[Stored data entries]
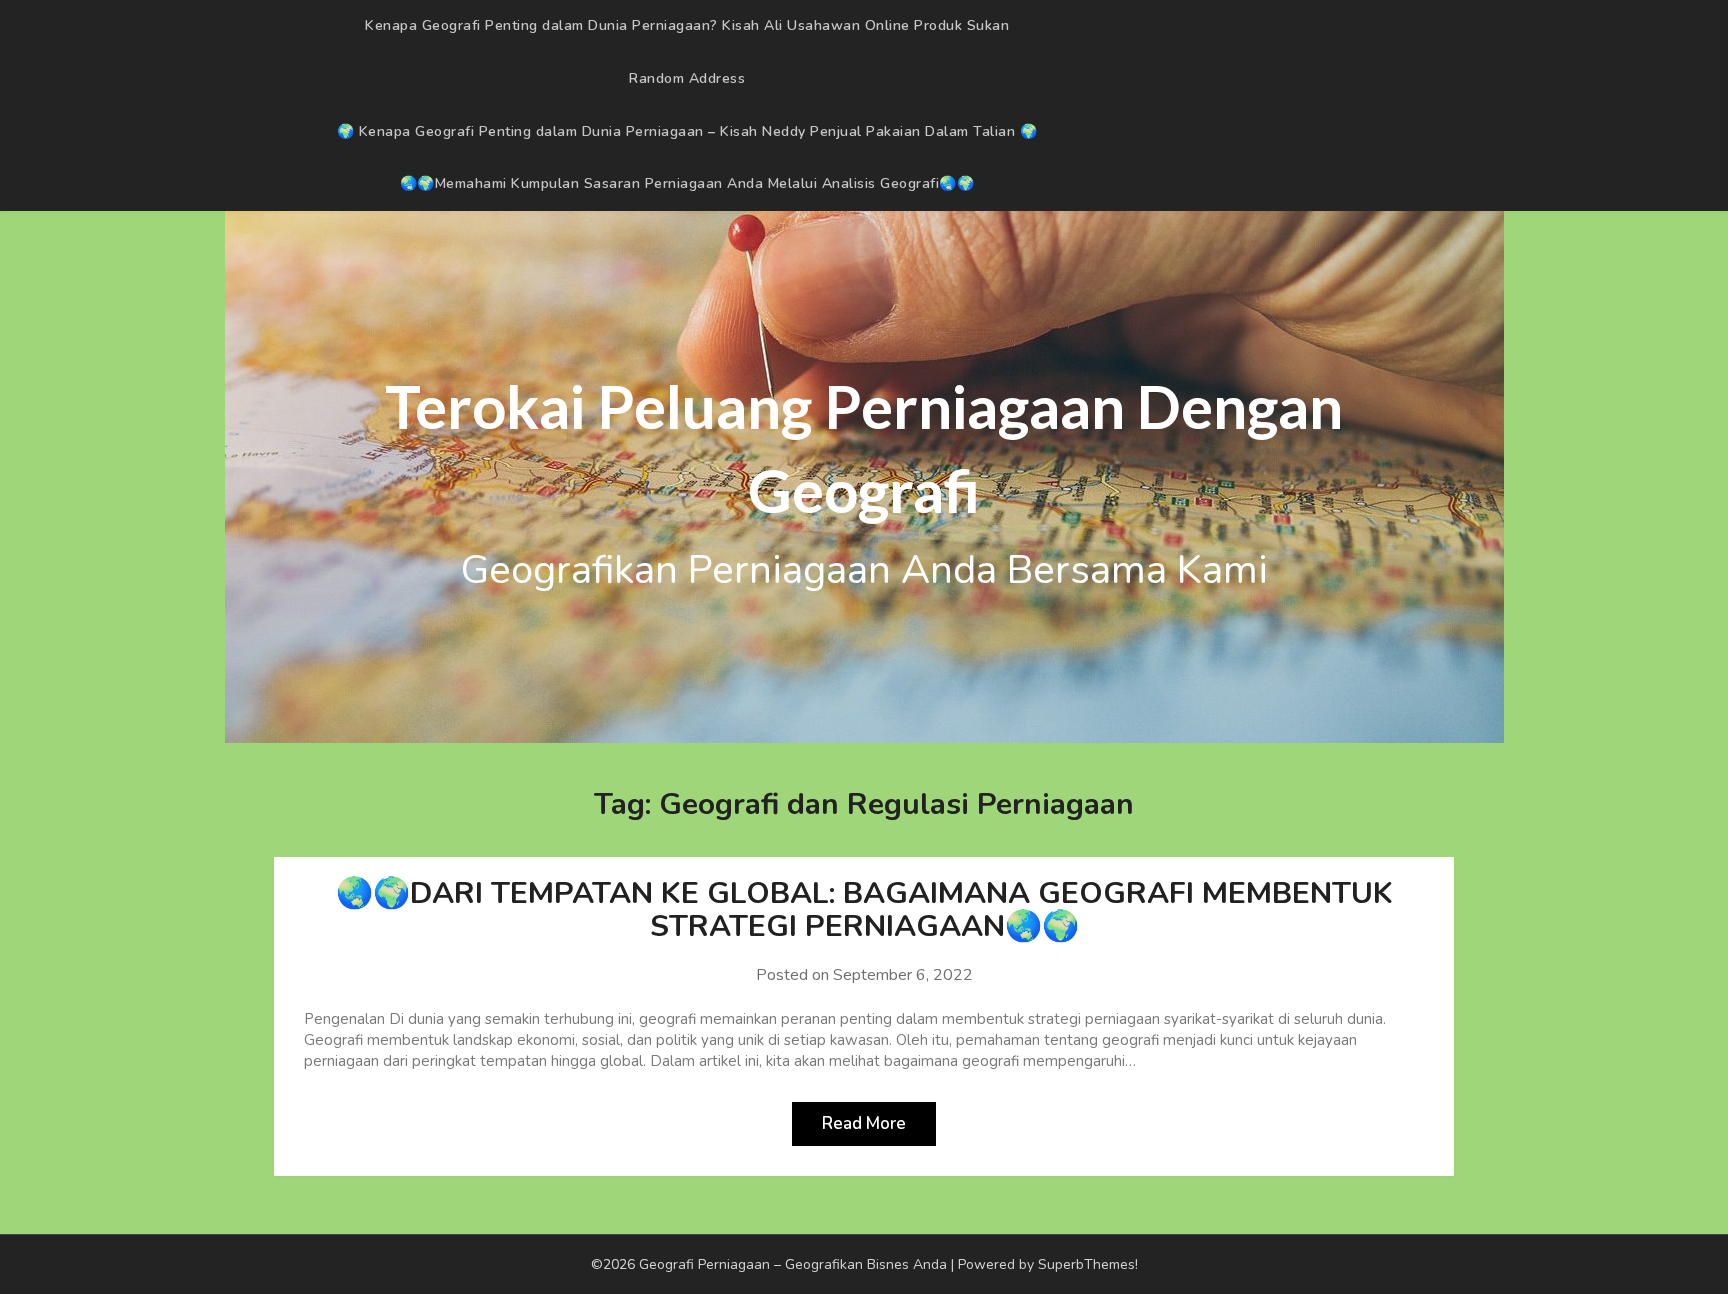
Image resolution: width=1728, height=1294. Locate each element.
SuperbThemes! (1088, 1264)
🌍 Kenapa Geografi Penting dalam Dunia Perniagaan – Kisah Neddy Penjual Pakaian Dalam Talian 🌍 (687, 131)
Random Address (687, 78)
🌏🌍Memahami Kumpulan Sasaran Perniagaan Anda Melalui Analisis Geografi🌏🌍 (687, 183)
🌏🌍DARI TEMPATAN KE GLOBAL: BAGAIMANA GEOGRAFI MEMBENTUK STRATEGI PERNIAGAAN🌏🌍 (864, 910)
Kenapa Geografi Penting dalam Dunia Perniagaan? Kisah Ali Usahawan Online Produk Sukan (687, 25)
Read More (864, 1123)
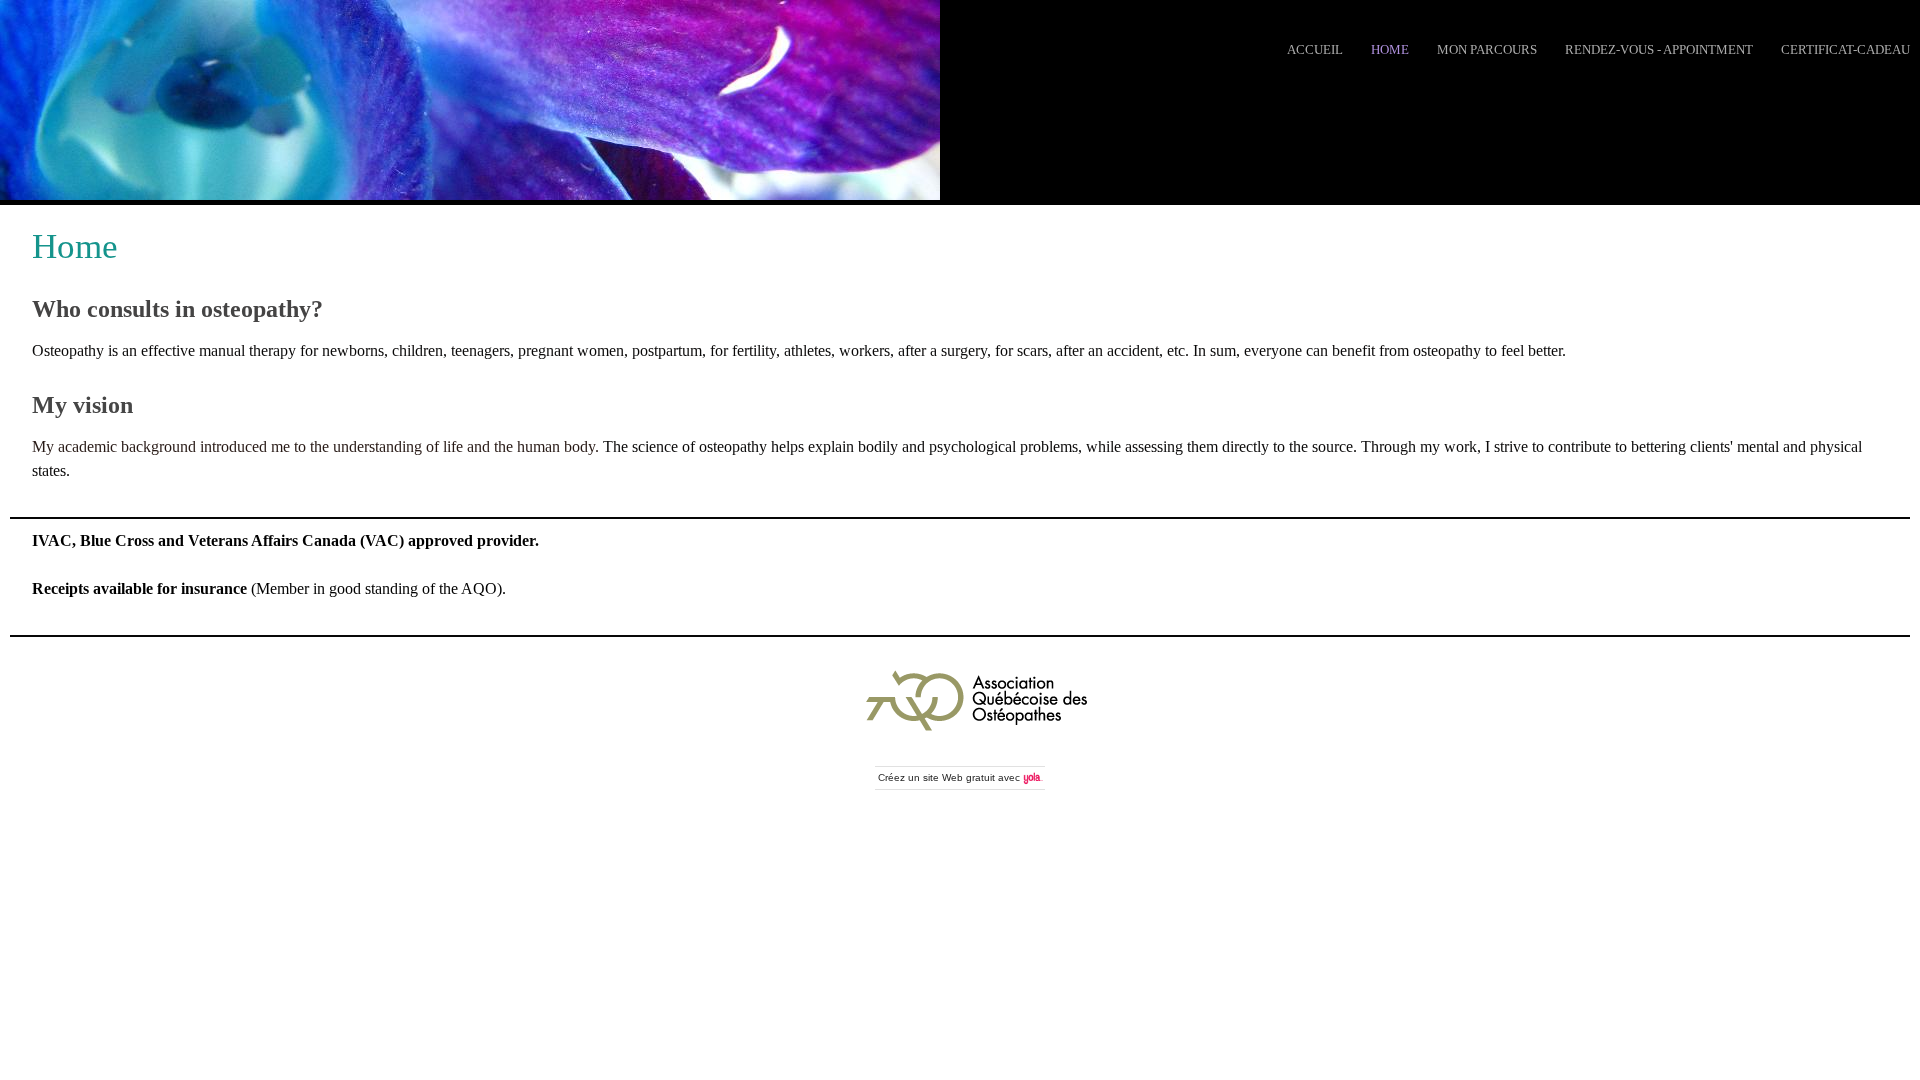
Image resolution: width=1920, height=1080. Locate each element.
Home (1390, 50)
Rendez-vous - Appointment (1659, 50)
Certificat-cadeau (1845, 50)
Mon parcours (1487, 50)
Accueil (1315, 50)
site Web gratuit (959, 777)
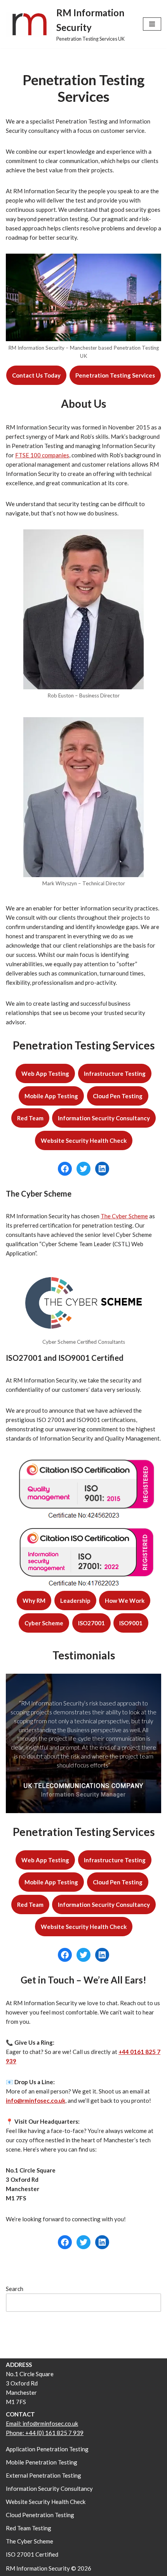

WHAT TO DO:
Both ends included, copy the lines from the one holding "PERNIAGAAN🌏🌍 (864, 910)" to the last line of the entries exactly, with all pictures left out.

RESULT OF THIS TASK:
🌏🌍DARI TEMPATAN KE GLOBAL: BAGAIMANA GEOGRAFI MEMBENTUK STRATEGI PERNIAGAAN🌏🌍 (864, 910)
Kenapa Geografi Penting dalam Dunia Perniagaan? Kisah Ali Usahawan Online Produk Sukan (687, 25)
Read More (864, 1123)
Image resolution: width=1920, height=1080. Locate each element.
Home (1390, 50)
Rendez-vous - Appointment (1659, 50)
Certificat-cadeau (1845, 50)
Mon parcours (1487, 50)
Accueil (1315, 50)
site Web gratuit (959, 777)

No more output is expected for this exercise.